**正文部分:**
________________
在R中使用rvest时替换丢失的html_nodes

时间:2017-06-02 19:40:29

标签: html r html-parsing rvest

我正在尝试解析一个内部有几个li元素的html。这只是我用两个div保存的示例html。我有近7000个div被解析。并非所有的div都包含其中的所有li元素。例如。 <li class="brewery_type">可能并非在所有div中都可用。由于此代码将无法将所有值填充到tibble中。在这种情况下,我如何仍然解析这个并用NA替换该div中缺少的li元素。

library(rvest)
library(dplyr)

html_file <- '<!DOCTYPE html>
<html>

<head>
    <title>Page Title</title>
</head>

<body>
    <div class="brewery" id="brewery">
        <ul class="vcard simple">
            <li class="name"> Bradley Farm / RB Brew, LLC</li>
            <li class="address">317 Springtown Rd </li>
            <li class="address_2">New Paltz, NY 12561-3020 | <a href="http://www.google.com/maps/place/317 Springtown Rd++New Paltz+NY+United States" target="_blank">Map</a> </li>
            <li class="telephone">Phone: (845) 255-8769</li>
            <li class="brewery_type">Type: Micro</li>
            <li class="url"><a href="http://www.raybradleyfarm.com" target="_blank">www.raybradleyfarm.com</a> </li>
        </ul>
        <ul class="vcard simple col2"></ul>
    </div>
    <div class="brewery">
        <ul class="vcard simple">
            <li class="name">(405) Brewing Co</li>
            <li class="address">1716 Topeka St </li>
            <li class="address_2">Norman, OK 73069-8224 | <a href="http://www.google.com/maps/place/1716 Topeka St++Norman+OK+United States" target="_blank">Map</a> </li>
            <li class="telephone">Phone: (405) 816-0490</li>
            <li class="brewery_type">Type: Micro</li>
            <li class="url"><a href="http://www.405brewing.com" target="_blank">www.405brewing.com</a> </li>
        </ul>
        <ul class="vcard simple col2"></ul>
    </div>
</body>'

page <- read_html(html_file) 

tibble(
  name = page %>% html_nodes(".vcard .name") %>% html_text(),
  address = page %>% html_nodes(".vcard .address") %>% html_text(),
  type = page %>% html_nodes(".vcard .brewery_type") %>% html_text() %>% stringr::str_replace_all("^Type: ", ""),
  website = page %>% html_nodes(".vcard .url a") %>% html_attr("href")
)

1 个答案:

答案 0 :(得分:1)
________________
**练习题目 A:**
逐字照抄下方各行中从含有“Browse source (687, 208)”的那一行到最后一行，首尾两行都包括在内。
上面这篇关于 rvest 解析的帖子与后面的各行毫无关联。

**集合中保存的条目:**
________________
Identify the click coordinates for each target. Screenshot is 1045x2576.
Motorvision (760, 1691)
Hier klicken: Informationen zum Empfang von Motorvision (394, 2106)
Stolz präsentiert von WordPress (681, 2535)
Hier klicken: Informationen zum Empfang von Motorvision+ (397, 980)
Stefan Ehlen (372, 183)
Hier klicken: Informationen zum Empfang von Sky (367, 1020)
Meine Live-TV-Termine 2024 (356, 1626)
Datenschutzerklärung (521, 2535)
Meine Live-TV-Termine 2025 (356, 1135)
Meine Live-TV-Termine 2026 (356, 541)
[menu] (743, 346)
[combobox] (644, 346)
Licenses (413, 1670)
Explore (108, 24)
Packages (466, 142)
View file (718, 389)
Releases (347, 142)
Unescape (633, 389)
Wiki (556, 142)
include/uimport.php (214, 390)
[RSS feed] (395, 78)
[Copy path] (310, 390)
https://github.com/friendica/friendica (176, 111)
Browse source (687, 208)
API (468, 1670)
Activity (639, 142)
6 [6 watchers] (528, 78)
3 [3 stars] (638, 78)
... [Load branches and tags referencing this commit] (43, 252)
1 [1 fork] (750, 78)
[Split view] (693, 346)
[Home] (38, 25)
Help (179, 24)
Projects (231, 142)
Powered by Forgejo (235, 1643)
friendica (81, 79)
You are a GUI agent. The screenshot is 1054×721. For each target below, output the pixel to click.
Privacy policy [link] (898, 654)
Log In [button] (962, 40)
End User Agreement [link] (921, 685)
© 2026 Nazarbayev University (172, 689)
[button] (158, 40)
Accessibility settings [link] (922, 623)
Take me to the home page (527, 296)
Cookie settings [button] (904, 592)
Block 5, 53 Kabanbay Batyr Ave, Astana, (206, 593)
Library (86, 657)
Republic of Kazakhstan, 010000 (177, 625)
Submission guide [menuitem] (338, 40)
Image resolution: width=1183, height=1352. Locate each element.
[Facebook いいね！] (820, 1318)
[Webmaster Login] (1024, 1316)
________________
**练习题目 B:**
引用关于 rvest 解析的帖子中从“标签: html r html-parsing”到“library(dplyr)”的原文。

**参考解答 A:**
Browse source (687, 208)
API (468, 1670)
Activity (639, 142)
6 [6 watchers] (528, 78)
3 [3 stars] (638, 78)
... [Load branches and tags referencing this commit] (43, 252)
1 [1 fork] (750, 78)
[Split view] (693, 346)
[Home] (38, 25)
Help (179, 24)
Projects (231, 142)
Powered by Forgejo (235, 1643)
friendica (81, 79)
You are a GUI agent. The screenshot is 1054×721. For each target below, output the pixel to click.
Privacy policy [link] (898, 654)
Log In [button] (962, 40)
End User Agreement [link] (921, 685)
© 2026 Nazarbayev University (172, 689)
[button] (158, 40)
Accessibility settings [link] (922, 623)
Take me to the home page (527, 296)
Cookie settings [button] (904, 592)
Block 5, 53 Kabanbay Batyr Ave, Astana, (206, 593)
Library (86, 657)
Republic of Kazakhstan, 010000 (177, 625)
Submission guide [menuitem] (338, 40)
Image resolution: width=1183, height=1352. Locate each element.
[Facebook いいね！] (820, 1318)
[Webmaster Login] (1024, 1316)

**参考解答 B:**
标签: html r html-parsing rvest

我正在尝试解析一个内部有几个li元素的html。这只是我用两个div保存的示例html。我有近7000个div被解析。并非所有的div都包含其中的所有li元素。例如。 <li class="brewery_type">可能并非在所有div中都可用。由于此代码将无法将所有值填充到tibble中。在这种情况下,我如何仍然解析这个并用NA替换该div中缺少的li元素。

library(rvest)
library(dplyr)